Average score per evaluation criterion for each responding entity. Scores are presented in a clockwise order starting from the accuracy of information. a The CRC information book is evaluated with scores of 3.12, 3.3, 2.98, 3.18, and 3.9 in the respective categories; b GPT-4 is evaluated with scores of 3.44, 3.61, 3.51, 3.58, and 3.9 in the respective categories; c Google Bard is evaluated with scores of 2.86, 3.38, 3.33, 3.41, and 3.94 in the respective categories; d CLOVA X is evaluated with scores of 3, 3.42, 3.13, 3.4, and 3.76 in the respective categories. GPT-4 has been verified as occupying the broadest area on the chart, receiving uniformly high scores across the various fields

Prior research has addressed general queries of the population [26,27,28,29], often overlooking the specific concerns of inpatients. Our investigation bridges this gap by incorporating direct inquiries from hospitalized patients and questions obtained from online platforms. As presented in Fig. 5, the communicative proficiency of GAI tools aligns closely with that of the established CRC information book, regardless of the source of the questions. The fact that all GAI responses to the website questions were on par with the CRC information book indicates that GAI has effectively learned from extensive data sourced primarily from the Internet in the field of CRC surgery. Interestingly, the ability of GAI to provide answers at a level similar to that of the CRC information book for actual inpatient inquiries, from which they had no prior exposure to learning, suggests an understanding and use of extensive medical data in the field of colorectal surgery. Despite research being conducted in the Korean language, GAI demonstrated impressive response capabilities. This highlights the potential of GAI in facilitating communication between patients and doctors in the Korean healthcare system. Although previous studies have directly evaluated hallucination in GAI [26], our study did not directly assess this aspect. Instead, we indirectly measured the degree of hallucination through the accuracy of the information metric evaluated by the MDT. Efforts will be needed to detail prompt engineering and make questions more intuitive and clearer to reduce hallucinations and obtain more accurate information.

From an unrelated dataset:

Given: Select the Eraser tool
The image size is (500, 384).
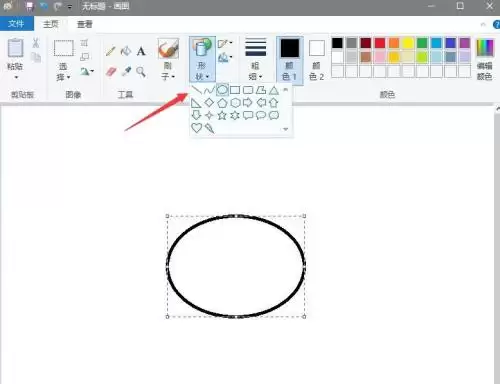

Our study has some limitations. First, the CRC information book used as the baseline for comparison was published in 2020, and most of the information may have been updated in the interim. This factor may potentially lead to an overestimation of the accuracy of GAI and may mistakenly equate its responses with the expert level. Second, the inherent literary style of the CRC information book, as opposed to the conversational tone of GAI, may have influenced the evaluation criteria for the “humanness of answer” and “level of empathy,” potentially biasing the results in favor of GAI. Third, the limited sample size of the study, which included only 10 evaluators and became smaller when divided into MDT and patient groups, may raise concerns about the representativeness of the findings. This small cohort may unintentionally introduce biases on the basis of personal perspectives.

In conclusion, GPT-4, Google Bard, and CLOVA X achieved a level of communicative competence in the Korean language comparable to that achieved using the established CRC information book. However, it is important to consider that patients and their guardians may have limited ability to recognize inaccuracies or hallucinations in the responses provided by GAI. Differences in the GAI responses could significantly impact clinical decisions and long-term patient satisfaction; for instance, inaccuracies in the GAI responses may lead to misinformed patient choices. This could pose risks if these platforms are used autonomously for information-seeking purposes. Therefore, HCPs should strive to create and supervise accurate medical information using GAI. Through these efforts, comprehensive, accurate, and patient-friendly information resources can be created, which would assist patients in accessing reliable medical information and empower them to make informed healthcare decisions.